How to Gather Strong Support for Your Innovation Goals

In this month’s residency in Barcelona, we did a poll on why innovation doesn’t reach its potential (at the least) or (even worse) why innovation is dead on arrival.

The top blockers that came up as reasons why innovation never crosses the finish line had nothing to do with the ability to generate great ideas, or with skills people need to apply lean startup experimentation, design thinking, open innovation or to lead hackathons.

The biggest challenge: How to get support for new ideas from an organization that is focused on executing the current initiatives.

For the past 5 years, I’ve been working with teams to figure out why we seem to be so schizophrenic:

On the one hand, we know we need new concepts to fuel growth.

On the other hand, we ask the innovation teams to provide metrics that demonstrate certainty about how an early-stage initiative will turn out (revenues generated, customers served, market share).

On the one hand, we think we’re supporting collaboration and diversity of opinion.

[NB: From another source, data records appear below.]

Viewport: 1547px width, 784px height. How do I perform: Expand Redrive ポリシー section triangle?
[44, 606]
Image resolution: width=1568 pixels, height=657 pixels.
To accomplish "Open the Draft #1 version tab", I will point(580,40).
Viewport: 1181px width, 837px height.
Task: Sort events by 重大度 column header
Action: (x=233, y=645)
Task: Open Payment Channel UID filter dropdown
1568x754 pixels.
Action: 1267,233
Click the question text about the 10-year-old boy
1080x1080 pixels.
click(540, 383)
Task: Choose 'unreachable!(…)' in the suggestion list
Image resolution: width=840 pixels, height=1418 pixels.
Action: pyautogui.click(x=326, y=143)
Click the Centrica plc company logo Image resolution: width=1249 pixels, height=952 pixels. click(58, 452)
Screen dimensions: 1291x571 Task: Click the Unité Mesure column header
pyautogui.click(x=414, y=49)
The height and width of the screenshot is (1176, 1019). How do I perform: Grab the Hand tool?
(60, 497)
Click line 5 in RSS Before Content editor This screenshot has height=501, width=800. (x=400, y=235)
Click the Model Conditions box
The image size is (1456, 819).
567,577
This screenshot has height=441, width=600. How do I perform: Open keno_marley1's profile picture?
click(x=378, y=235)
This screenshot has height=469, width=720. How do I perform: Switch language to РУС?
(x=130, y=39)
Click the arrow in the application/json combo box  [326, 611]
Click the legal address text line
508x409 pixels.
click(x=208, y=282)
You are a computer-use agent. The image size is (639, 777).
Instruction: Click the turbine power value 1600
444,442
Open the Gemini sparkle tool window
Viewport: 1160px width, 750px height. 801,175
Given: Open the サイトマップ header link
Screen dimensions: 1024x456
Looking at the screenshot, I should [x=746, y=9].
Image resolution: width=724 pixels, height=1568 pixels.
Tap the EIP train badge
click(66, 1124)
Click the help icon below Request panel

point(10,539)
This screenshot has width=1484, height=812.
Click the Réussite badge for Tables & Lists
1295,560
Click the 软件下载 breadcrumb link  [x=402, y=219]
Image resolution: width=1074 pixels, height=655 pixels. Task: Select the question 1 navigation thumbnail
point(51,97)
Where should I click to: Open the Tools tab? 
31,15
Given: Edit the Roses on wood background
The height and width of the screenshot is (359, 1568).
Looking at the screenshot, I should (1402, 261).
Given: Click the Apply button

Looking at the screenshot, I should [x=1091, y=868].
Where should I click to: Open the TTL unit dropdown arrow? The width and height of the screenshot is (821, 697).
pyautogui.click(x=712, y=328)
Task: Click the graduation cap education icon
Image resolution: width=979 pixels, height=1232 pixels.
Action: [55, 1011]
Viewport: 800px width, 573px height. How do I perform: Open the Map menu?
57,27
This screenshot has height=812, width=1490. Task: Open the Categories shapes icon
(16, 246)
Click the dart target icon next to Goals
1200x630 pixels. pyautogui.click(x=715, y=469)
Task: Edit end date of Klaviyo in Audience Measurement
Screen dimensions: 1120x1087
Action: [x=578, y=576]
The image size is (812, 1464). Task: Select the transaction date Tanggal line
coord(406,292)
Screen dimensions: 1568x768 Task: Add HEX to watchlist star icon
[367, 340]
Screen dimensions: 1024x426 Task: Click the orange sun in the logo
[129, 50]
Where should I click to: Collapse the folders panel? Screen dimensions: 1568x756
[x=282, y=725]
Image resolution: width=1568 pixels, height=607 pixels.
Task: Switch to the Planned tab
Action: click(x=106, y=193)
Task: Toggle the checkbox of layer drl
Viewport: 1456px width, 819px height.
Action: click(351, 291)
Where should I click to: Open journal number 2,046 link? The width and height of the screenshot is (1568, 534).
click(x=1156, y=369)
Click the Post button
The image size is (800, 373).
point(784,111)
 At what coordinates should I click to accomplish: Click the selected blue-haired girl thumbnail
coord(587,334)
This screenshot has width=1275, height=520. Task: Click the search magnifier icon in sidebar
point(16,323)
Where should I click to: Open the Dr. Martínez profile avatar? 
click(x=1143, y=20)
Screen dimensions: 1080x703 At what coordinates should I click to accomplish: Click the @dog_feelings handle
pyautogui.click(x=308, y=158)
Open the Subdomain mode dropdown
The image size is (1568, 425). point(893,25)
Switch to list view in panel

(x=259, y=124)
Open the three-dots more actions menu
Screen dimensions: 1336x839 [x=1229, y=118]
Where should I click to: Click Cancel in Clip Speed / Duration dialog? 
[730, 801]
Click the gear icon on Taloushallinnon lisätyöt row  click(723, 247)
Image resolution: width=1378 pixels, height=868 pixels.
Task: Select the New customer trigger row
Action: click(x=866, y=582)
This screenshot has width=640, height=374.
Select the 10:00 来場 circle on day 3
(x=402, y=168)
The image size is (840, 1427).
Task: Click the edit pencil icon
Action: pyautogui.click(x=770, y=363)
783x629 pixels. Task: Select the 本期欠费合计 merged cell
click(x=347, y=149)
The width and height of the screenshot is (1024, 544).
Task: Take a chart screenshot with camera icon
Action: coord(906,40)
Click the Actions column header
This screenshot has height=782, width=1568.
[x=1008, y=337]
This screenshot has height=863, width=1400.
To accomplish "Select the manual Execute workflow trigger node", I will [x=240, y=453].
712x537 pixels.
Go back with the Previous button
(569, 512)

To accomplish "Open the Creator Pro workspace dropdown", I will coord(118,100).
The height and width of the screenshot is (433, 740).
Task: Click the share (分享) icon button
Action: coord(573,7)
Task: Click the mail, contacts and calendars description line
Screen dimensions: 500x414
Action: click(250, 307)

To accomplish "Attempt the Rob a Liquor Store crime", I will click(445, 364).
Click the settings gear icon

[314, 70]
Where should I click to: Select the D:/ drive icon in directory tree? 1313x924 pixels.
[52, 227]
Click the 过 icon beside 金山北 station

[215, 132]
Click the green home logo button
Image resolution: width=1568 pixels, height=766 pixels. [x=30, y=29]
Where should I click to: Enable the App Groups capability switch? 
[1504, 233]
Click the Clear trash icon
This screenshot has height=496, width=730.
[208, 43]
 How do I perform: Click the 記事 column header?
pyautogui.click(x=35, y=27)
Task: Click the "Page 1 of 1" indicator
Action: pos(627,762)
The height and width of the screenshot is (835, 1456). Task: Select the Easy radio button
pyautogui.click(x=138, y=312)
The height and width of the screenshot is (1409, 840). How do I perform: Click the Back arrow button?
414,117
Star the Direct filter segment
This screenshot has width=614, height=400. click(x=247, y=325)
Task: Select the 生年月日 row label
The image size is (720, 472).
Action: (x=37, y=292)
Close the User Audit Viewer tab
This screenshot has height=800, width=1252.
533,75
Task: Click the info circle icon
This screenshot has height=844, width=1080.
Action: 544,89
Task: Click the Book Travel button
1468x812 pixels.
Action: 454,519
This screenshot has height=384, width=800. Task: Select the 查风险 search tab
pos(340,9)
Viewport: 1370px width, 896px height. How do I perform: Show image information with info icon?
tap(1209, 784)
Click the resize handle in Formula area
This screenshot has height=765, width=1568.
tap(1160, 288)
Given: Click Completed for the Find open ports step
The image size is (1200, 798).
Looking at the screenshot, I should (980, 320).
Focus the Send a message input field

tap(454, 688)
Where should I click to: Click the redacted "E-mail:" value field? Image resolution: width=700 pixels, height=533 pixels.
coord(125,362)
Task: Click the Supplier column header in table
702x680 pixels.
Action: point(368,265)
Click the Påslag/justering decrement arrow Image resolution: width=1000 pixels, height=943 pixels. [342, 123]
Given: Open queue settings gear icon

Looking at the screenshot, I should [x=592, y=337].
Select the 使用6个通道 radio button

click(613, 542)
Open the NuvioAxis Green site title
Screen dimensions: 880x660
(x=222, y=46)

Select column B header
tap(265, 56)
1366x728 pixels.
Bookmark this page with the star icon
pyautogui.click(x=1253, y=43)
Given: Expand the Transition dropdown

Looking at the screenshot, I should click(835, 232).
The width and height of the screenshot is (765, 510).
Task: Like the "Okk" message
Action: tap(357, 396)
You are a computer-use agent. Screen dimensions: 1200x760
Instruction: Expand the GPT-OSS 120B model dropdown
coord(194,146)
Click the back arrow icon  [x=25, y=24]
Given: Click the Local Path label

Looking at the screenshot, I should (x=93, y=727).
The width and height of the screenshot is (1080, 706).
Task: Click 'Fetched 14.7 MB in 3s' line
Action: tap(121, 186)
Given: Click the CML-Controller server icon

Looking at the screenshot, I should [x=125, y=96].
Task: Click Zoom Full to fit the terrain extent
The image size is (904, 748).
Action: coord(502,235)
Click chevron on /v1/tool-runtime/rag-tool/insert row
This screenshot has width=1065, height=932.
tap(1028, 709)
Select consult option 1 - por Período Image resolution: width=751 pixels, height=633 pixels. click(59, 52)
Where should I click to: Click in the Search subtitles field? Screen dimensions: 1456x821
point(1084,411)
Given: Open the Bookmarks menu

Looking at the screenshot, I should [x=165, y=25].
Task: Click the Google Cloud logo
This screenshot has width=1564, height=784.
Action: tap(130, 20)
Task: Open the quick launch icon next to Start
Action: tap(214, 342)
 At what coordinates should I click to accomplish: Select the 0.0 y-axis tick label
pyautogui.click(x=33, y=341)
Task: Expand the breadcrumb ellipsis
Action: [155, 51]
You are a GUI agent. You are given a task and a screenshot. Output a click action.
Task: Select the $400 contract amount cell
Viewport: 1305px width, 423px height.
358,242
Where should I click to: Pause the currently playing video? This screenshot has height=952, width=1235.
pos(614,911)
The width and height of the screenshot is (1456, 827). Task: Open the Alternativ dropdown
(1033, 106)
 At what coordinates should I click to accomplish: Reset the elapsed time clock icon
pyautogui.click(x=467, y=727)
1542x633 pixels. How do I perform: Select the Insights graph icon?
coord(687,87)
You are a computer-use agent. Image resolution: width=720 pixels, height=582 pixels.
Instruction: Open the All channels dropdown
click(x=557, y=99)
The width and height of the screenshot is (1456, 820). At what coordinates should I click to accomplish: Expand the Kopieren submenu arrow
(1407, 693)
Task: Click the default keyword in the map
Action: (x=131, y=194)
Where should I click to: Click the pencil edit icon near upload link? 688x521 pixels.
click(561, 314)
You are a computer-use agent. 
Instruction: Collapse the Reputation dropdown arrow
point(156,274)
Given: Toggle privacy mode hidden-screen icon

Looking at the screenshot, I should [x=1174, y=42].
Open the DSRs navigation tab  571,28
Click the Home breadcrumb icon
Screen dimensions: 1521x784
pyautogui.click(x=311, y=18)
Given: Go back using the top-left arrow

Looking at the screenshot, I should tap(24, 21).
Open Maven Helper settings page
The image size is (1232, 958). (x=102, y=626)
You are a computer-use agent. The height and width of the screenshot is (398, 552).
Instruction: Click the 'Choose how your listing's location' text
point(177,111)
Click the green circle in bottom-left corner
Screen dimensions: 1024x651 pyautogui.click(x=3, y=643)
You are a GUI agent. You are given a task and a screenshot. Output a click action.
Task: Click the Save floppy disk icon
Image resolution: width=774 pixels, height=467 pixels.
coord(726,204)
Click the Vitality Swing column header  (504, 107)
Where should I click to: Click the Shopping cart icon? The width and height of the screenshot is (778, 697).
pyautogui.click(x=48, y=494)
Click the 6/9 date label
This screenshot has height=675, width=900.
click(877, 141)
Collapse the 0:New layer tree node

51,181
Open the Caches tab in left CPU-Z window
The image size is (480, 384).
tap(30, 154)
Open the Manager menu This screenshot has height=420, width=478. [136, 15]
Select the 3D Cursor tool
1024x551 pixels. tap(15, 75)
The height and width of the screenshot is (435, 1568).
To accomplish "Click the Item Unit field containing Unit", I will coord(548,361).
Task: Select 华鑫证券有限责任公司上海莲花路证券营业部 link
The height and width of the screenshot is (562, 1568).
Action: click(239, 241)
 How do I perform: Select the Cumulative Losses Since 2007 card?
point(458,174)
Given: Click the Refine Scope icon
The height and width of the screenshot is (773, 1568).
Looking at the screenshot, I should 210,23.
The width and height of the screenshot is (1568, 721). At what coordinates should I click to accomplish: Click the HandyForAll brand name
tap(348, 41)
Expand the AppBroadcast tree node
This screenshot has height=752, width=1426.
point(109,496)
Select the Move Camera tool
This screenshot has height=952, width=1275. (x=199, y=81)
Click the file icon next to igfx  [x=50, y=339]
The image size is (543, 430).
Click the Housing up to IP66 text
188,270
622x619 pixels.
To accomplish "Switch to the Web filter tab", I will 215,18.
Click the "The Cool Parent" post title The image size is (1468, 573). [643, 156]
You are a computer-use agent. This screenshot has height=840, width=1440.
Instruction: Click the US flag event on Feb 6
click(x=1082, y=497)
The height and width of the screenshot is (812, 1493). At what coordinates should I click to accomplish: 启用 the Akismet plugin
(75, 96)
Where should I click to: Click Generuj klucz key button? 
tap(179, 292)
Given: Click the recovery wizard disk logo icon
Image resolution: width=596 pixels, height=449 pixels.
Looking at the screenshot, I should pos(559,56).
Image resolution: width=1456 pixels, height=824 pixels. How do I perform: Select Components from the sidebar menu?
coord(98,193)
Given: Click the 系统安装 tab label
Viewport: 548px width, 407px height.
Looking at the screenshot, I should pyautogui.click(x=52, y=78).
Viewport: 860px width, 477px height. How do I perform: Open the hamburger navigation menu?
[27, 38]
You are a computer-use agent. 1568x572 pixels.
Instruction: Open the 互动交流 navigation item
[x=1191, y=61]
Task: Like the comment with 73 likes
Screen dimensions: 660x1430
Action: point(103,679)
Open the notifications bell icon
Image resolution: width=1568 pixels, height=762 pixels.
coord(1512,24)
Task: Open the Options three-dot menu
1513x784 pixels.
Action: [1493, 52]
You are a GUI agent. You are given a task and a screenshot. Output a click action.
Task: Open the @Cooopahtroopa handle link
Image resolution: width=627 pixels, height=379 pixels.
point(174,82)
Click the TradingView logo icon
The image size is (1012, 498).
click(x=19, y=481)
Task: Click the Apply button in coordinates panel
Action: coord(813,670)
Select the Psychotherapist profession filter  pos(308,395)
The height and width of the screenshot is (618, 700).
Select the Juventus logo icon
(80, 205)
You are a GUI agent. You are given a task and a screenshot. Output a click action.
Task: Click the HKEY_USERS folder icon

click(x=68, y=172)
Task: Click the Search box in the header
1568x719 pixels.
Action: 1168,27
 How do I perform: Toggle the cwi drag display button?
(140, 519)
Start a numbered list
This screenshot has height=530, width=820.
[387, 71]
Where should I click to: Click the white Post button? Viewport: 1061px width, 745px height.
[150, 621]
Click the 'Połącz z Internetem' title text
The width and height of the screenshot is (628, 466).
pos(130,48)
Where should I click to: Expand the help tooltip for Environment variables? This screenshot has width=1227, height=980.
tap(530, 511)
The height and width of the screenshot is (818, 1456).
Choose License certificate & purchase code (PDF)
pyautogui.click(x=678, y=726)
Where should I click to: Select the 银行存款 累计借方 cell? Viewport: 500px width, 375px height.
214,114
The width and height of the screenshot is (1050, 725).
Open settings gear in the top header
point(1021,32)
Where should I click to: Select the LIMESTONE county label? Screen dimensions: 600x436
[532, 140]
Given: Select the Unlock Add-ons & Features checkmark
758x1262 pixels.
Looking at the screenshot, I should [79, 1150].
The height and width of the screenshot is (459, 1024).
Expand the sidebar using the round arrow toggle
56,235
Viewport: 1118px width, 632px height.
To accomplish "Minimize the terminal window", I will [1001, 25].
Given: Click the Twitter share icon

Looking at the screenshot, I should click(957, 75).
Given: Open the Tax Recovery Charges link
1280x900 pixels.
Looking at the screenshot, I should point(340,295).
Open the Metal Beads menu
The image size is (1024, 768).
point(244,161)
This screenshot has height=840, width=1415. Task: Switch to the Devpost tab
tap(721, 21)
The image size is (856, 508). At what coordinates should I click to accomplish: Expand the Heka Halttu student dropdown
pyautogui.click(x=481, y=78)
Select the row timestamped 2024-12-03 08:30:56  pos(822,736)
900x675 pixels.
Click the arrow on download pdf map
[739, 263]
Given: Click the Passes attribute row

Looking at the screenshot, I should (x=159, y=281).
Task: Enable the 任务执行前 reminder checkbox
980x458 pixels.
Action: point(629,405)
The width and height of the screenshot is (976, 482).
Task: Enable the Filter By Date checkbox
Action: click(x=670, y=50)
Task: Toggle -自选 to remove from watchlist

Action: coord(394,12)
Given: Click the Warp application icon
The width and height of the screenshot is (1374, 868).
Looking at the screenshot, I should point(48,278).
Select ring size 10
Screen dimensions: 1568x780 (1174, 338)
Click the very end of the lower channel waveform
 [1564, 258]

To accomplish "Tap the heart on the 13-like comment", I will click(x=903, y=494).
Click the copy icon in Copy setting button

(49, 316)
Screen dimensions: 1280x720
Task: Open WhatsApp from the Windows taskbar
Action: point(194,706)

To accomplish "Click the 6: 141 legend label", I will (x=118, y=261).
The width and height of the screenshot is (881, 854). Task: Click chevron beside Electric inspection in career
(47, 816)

On the other hand, when the moment comes to invest seriously in innovation beyond the early prizes and small initial investment, we’re baffled by where we should place our investment bets. We wonder: What’s the ideal portfolio for innovation investment?

On the one hand, we believe that pitching ideas is the final route to buy-in.

In reality, we learn that the naysayers, skeptics, analysts and other silent judges can enter the scene and put the kibosh on projects we thought had full support.

Is Innovation Dead On Arrival?

ToolBox

Here’s where we fail most often and what to do about it.

🔷 Assumption on Alignment

Where We Fail: We assume that everyone has the same passion that we do about the need for growth.

How To Enlist Support: As innovators, we need to earn trust from leaders who run lines of business and support their priorities. How can our innovation help a product leader expand her customer engagement?

🔷 Custom Narratives

Where We Fail: We neglect to modify our narrative about the innovation initiative to match the needs of the people whose support we need.

How To Enlist Support: There should be no one-size-fits-all approach to describing the value of our innovation initiative. The finance group will need a narrative that speaks to their needs for revenue growth; the marketing group will need a customer + competition narrative; the technology group will need a platform narrative. Stop telling the story in the terms you like and start asking the people around you what matters to them.

🔷 Shiny Objects

Where We Fail: We get too excited about the bright shiny object aspects of our innovation at the expense of emphasizing the fundamentals.

How To Enlist Support: It’s tempting to blame the organization for not being supportive of innovation when it’s actually on us to run the spreadsheets to address business fundamentals that will kick in after the excitement of the early stages of a new business model, a new ecosystem play, a new product launch.

🔷 Critique Avoidance

Where We Fail: We are tone deaf when naysayers offer criticism.

How To Enlist Support: Early in the innovation process invite leaders from the logistics, supply chain, compliance, governance groups to co-creation sessions. Make sure to understand the depth of potential areas of concern, the risks they anticipate, and the fears they express. Integrate their talents into addressing the risk as part of the total innovation solution.